The punters get to hear almost everything they know (except the string-driven 'Whatever') played with decent aplomb and it's startling to hear how these tunes and weirdly pronounced words have been committed to heart. At the close of 'Shakermaker', everybody cranks their arms in their air and takes the song to a new, groovy terminus, provoking rare seconds of unguarded surprise on stage.
Meanwhile, that guitar sound just wells up in relation to the size of the venue. It's such a beguiling noise; like The Ramones's frequency-bombing grind, these basic chords seem to pick up the masses of sympathetic harmonies and vibrations around the hall as until your body is throbbing along to the party - literally getting the buzz, big time.

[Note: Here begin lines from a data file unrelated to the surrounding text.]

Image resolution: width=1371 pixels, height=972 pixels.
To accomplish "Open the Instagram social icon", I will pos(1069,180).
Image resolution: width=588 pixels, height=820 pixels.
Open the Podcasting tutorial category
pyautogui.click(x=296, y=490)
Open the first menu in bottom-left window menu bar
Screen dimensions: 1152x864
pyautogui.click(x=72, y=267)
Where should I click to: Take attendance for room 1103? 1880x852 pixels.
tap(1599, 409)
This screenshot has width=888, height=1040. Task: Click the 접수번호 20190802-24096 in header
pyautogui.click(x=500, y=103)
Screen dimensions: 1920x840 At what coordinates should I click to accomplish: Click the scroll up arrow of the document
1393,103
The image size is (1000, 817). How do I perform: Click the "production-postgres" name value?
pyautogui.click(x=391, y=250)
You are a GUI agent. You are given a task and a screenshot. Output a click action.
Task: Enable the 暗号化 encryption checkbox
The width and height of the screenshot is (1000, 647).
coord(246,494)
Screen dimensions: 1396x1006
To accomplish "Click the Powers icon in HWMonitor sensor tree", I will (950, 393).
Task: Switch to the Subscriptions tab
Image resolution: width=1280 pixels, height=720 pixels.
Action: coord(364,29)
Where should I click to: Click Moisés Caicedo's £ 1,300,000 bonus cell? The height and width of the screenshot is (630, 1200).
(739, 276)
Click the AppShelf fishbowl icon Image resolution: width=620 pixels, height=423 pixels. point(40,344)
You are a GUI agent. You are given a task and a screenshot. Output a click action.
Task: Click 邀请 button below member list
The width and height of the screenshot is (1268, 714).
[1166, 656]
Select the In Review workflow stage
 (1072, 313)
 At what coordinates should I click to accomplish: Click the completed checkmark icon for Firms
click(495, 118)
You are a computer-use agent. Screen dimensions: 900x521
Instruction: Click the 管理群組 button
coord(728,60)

But to recap: is it still worth the aggravation? Almost definitely, yeah. Oasis have a dozen priceless songs, and you'll never reduce them to less than that/ What bothers you more is the question just how far the Oasis ideal can develop now; how far they'll widen the musical agenda, how durable their high standards can be. People are extra critical when musicians evoke the name of The Beatles -- you're expected to blast ahead on a majestic career curve, ever-changing, always taking your audience to fresh, thrilling places. Noel signalled his bid proper when he wrote 'Whatever'; a one-off release to capture the sentiments of the season and to test his own creative savvy. With it he completely trashed underachiever bands like the Stone Roses, who merely went from their 'Revolver' to 'Let it Be' with only a flew scraps of tunes to show for the trouble.
But Noel's work-rate also leaves you disappointed with 'Some Might Say'. It's the kind of song you'd aim to write if rock 'n' roll became a classroom subject. You take a figure of speech, a common phrase, and twist it around to get a fresh meaning from it. Elvis Costello has written hundreds of songs this way and many of them weren't so good.
That's why you prefer 'Acquiesce'; the two Gallaghers battling over the vocals, much friction along with the harmony, the singers not even facing the same way as one sings "we need each other". On record, it's clearly a way forward but not tonight, sadly, it gets buried under slack, routine playing.
You wonder if the band really has the ability to move at Noel's pace. Big brother seems at his most relaxed these days when he's stretching out with Paul Weller -- his playing on the latter's 'Walk On Guilded Splinters' is the best you've heard. And the now traditional solo spot in the gig where Noel gets vulnerable with his acoustic in increasing vital -- 'Talk Tonight' is messy in all the right ways, the lonely side of 'Cigarettes and Alcohol' equation.
You respect Noel for wanting to keep the band busy, to lash out those epochal EP's every few months, to never dry up. But you also pick up signals from Southend that suggest his ambitions need some recovery time to find songs that will rival Blur and, imminently, Black Grape, to keep the old gang together if they can, to ensue that they stay untouchably great.
Basically, they're gonna have to make it happen. All over again.